*Excerpt provided*
╔══

In an MRI, it may be easy or hard to scan someone, depending on their physical health, but everyone still has to breathe
Ulugbek Kamilov
Deep learning learns directly from the training data how to determine the signal from artifacts and noise, or variations in signal intensity in an image. Many existing deep learning-based MRI reconstruction methods are able to remove artifacts and noise but they learn from a ground truth reference, which can be difficult to obtain. “In an MRI, it may be easy or hard to scan someone, depending on their physical health, but everyone still has to breathe,” Kamilov said. “When they breathe, their internal organs move, and we have to determine how to correct for those movements.”
In Phase2Phase, the team feeds the deep learning model with only sets of bad images and trains the neural network to predict a good image from a bad one without a ground truth reference. Weijie Gan, a doctoral student in Kamilov’s lab and a co-first author on the paper, wrote the software for Phase2Phase to remove noise and artifacts. Cihat Eldeniz, an instructor of radiology at the Mallinckrodt Institute of Radiology and co-first author, worked on the MRI acquisition and motion detection used in the study. They modeled Phase2Phase after an existing machine learning method known as Noise2Noise, which restores images without clean data.

╚══

*Dataset excerpts*
╔══

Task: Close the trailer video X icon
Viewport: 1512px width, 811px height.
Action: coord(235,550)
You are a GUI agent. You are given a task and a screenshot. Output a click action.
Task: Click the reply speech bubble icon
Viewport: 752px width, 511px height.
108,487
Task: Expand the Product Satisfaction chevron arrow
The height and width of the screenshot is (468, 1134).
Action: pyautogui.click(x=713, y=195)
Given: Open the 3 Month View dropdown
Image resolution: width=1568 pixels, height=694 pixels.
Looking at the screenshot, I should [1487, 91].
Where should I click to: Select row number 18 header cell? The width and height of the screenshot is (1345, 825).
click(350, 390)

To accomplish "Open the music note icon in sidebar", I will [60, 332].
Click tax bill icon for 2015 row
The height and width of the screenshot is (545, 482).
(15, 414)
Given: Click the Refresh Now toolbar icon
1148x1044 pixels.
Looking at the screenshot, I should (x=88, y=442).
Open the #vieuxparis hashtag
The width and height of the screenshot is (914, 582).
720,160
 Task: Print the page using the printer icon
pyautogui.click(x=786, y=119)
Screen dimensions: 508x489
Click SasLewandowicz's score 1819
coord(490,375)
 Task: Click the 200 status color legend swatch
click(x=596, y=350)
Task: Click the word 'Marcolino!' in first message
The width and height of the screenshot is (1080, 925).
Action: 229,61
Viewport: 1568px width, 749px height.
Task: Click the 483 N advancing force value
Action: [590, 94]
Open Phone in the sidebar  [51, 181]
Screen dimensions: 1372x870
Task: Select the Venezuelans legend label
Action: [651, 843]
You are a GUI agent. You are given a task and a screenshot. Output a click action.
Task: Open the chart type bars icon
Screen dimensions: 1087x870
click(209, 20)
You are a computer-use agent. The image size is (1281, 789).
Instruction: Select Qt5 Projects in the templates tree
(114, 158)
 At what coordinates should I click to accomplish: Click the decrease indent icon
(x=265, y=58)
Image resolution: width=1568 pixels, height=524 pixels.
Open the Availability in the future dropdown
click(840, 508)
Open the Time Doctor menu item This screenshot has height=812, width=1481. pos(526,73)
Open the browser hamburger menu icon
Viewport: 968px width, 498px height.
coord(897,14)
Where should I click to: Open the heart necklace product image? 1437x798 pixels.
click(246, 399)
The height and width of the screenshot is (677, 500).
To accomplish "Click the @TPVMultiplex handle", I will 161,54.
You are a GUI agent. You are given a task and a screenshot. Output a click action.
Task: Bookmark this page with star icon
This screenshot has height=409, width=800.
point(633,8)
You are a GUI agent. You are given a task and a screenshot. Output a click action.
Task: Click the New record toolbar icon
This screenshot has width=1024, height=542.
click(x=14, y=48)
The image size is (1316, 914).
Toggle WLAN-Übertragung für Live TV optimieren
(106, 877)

╚══

*Problems to work on*
1) List every person named in the Phase2Phase passage.
2) From the Phase2Phase passage, set down word for word everything from "In Phase2Phase, the" down to "without clean data.".
3) Pick up the Phase2Phase passage right after its final sentence and write its next few sentences.

*Solved tasks*
1)
Ulugbek Kamilov
Weijie Gan
Cihat Eldeniz

2)
In Phase2Phase, the team feeds the deep learning model with only sets of bad images and trains the neural network to predict a good image from a bad one without a ground truth reference. Weijie Gan, a doctoral student in Kamilov’s lab and a co-first author on the paper, wrote the software for Phase2Phase to remove noise and artifacts. Cihat Eldeniz, an instructor of radiology at the Mallinckrodt Institute of Radiology and co-first author, worked on the MRI acquisition and motion detection used in the study. They modeled Phase2Phase after an existing machine learning method known as Noise2Noise, which restores images without clean data.

3)
In a retrospective study, the team evaluated MRI data from 33 participants — 15 healthy persons and 18 patients with liver cancer, all of whom were allowed to breathe normally while in the scanner. These results were compared with images reconstructed with another deep learning method, UNet3DPhase, which is trained on a high-quality ground truth; compressed sensing; and multicoil nonuniform fast Fourier transform (MCNUFFT). In addition, this Phase2Phase method has successfully reconstructed 66 MRI data sets acquired at another institution using different acquisition parameters, demonstrating its broad applicability.